Röhm: That has more to do with the culture and opportunities than Apheris’ tech and platform capabilities. The critical question was: where do we see the need for AI adoption coupled with highly sensitive data such that it cannot be shared? Pharma and health care were obvious choices because both industries deal exclusively with such sensitive data. There the decision was straightforward, but manufacturing was not as obvious. The manufacturing challenges along a production value chain are very high in some industries. For example, semiconductor manufacturing is an incredibly regulated industry with sensitive intellectual property. What we’re seeing in manufacturing is that the demand for high-quality production is growing exponentially in many sectors like semiconductors, general electronics, high-performance materials, and the intersection of bio and manufacturing. The manufacturing processes are so challenging that these industries need to innovate. We believe these sectors have the power to transform how we operate as a society and how we transition to a sustainable society.
Nuthi: What are some primary concerns and regulatory issues you have encountered regarding the use of AI and the federation of data, and how does Apheris’ use of federated data and its collaborative platform overcome otherwise present regulatory, technical, and commercial barriers?
Röhm: There are two main considerations when it comes to machine learning and analytics: data usage and model usage. In terms of data usage, there are regulations such as GDPR that protect individuals’ sensitive and identifiable data and give users the right to decide how their data is used. These regulations vary by region, with some places, such as Europe, having stricter privacy laws. A federated data platform allows businesses to compute with personally identifiable information. The results that are shared between parties are automatically constructed in a way that ensures security and data privacy so that they do not contain any personally identifiable information. However, it is still the responsibility of the company providing the data to ensure that they have the rights and consent to use the data for a specific purpose. For example, even if a company has the rights and consent from a patient to use their data for research purposes, they may not be allowed to use a federated model for commercial purposes.

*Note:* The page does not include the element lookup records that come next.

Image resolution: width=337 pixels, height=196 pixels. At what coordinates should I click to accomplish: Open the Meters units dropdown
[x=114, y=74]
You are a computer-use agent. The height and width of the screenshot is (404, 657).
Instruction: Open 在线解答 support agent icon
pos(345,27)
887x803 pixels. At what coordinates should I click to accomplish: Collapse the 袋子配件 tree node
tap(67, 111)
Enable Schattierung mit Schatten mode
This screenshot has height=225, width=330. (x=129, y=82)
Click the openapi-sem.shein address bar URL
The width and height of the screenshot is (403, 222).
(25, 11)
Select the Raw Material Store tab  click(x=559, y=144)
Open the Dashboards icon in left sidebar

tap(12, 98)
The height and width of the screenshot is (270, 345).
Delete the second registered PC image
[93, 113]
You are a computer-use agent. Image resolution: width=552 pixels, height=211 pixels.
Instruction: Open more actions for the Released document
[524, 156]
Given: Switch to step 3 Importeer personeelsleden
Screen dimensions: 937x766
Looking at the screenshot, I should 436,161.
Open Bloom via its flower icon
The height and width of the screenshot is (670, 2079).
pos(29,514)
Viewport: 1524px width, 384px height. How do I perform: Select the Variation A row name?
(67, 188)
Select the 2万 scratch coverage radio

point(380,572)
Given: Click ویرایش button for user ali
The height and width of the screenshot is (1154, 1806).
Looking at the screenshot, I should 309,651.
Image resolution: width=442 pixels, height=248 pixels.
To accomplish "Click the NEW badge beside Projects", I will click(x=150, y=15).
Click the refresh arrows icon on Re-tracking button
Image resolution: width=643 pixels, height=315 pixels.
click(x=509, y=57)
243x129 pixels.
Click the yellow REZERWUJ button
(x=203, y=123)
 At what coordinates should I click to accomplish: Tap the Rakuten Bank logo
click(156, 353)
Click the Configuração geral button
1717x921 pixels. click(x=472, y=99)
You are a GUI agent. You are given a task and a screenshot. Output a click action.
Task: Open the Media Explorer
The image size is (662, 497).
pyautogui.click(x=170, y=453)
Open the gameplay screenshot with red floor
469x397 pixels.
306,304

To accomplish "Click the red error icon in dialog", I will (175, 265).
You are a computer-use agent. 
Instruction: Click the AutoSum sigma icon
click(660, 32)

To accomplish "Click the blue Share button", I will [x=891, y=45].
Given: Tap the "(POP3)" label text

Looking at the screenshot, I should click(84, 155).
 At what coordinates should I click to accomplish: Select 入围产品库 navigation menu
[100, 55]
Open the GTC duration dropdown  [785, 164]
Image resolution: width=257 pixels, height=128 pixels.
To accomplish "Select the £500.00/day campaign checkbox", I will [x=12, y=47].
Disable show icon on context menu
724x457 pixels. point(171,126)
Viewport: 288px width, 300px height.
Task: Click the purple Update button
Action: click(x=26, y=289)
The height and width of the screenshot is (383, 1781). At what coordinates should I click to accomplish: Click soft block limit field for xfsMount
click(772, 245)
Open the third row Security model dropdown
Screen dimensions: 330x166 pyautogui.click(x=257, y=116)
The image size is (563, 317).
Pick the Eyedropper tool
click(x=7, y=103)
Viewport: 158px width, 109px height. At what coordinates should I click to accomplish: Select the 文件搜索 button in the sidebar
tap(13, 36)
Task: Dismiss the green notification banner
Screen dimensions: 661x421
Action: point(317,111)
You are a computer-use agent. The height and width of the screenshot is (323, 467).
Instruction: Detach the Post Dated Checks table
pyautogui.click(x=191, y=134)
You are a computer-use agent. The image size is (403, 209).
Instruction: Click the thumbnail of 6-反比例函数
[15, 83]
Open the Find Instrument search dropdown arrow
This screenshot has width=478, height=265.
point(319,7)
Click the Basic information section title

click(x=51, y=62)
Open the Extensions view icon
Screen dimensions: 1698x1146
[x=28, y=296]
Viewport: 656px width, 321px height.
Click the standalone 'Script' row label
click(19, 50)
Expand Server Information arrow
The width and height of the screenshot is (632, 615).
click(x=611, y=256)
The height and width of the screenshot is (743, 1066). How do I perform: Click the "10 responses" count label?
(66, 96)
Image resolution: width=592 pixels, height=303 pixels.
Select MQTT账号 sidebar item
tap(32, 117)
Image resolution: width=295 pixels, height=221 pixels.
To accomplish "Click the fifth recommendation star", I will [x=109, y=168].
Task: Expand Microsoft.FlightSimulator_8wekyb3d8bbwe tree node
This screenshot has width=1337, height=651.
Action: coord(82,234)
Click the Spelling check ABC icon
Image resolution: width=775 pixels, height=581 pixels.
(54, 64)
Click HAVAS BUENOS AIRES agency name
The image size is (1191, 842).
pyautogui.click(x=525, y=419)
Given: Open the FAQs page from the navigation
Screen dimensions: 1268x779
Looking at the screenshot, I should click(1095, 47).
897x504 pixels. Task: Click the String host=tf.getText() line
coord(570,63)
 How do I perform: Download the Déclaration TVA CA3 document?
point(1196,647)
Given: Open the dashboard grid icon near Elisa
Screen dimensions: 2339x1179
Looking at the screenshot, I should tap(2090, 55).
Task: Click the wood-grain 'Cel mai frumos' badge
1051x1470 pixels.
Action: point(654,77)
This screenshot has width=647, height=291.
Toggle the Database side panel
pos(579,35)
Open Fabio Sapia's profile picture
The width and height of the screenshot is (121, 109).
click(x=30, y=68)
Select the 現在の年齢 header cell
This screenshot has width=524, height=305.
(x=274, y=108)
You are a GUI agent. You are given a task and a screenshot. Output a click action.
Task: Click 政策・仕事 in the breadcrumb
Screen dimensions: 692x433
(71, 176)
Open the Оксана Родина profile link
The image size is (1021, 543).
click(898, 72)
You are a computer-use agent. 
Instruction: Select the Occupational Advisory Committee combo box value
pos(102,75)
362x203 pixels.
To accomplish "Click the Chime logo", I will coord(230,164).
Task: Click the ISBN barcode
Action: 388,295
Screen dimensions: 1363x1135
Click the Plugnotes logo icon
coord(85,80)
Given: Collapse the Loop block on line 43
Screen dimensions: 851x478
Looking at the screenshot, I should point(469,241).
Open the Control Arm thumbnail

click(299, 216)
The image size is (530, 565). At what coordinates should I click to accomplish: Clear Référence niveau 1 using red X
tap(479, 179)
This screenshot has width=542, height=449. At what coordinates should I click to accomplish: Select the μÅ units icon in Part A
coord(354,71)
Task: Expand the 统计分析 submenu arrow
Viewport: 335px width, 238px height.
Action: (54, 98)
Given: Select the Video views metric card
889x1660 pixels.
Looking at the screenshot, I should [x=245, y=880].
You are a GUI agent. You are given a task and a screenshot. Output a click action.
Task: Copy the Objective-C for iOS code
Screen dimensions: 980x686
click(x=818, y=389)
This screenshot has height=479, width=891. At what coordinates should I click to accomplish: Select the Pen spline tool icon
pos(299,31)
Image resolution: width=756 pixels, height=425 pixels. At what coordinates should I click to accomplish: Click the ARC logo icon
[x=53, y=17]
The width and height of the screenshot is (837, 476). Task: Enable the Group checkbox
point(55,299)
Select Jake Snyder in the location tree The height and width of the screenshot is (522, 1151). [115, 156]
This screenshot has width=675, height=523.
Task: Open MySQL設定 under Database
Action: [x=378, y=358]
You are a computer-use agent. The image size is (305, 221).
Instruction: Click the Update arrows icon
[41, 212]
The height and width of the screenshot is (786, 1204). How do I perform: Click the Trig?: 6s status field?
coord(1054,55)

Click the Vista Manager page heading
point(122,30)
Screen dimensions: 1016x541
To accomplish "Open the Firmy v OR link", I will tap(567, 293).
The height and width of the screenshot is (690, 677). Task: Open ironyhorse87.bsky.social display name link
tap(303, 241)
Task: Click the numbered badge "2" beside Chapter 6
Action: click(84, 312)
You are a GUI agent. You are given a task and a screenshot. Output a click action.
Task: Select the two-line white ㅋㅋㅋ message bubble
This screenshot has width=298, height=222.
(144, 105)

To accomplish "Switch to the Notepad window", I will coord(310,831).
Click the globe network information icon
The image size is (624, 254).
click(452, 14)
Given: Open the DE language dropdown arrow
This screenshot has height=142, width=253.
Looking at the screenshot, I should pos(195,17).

In terms of AI adoption, there is a growing concern about whether AI systems are trustworthy, explainable, and fair and questions about how they should be governed. These important questions will become increasingly relevant as AI adoption increases in the next decade, especially in highly regulated industries. At Apheris, we have designed our platform to navigate these concerns through quality assurance processes and related governance. This allows our users to ensure that their AI systems are reliable, transparent, and unbiased, and that they are used responsibly.
Nuthi: Now that Apheris has received €8.7 million in its seed extension round, what is the next series of goals for the company?
Röhm: As a start-up, I tend to think in two-year cycles. Five years onwards are visionary goals.
In five to 10 years, AI acceleration and the tooling and infrastructure around it will dramatically increase. We want to ensure that it’s not just large hyperscalers who benefit from the value created from large data pools but also that other companies can participate in that value creation, build their competitive edge, and protect their own data. This is Apheris’ central role in the industry and is our key mission.
We’re currently doubling down on our horizontal positioning as a machine learning infrastructure company. We’re currently most active in pharma, health care, and manufacturing, but we’re seeing technical uses that span industries. More technical audiences are starting to request the capabilities of federated machine learning platforms, such as the CTO of a scale-up or an IT buyer, who have far more targeted requirements on the technical capabilities they need. This is a positive sign of a market that is maturing.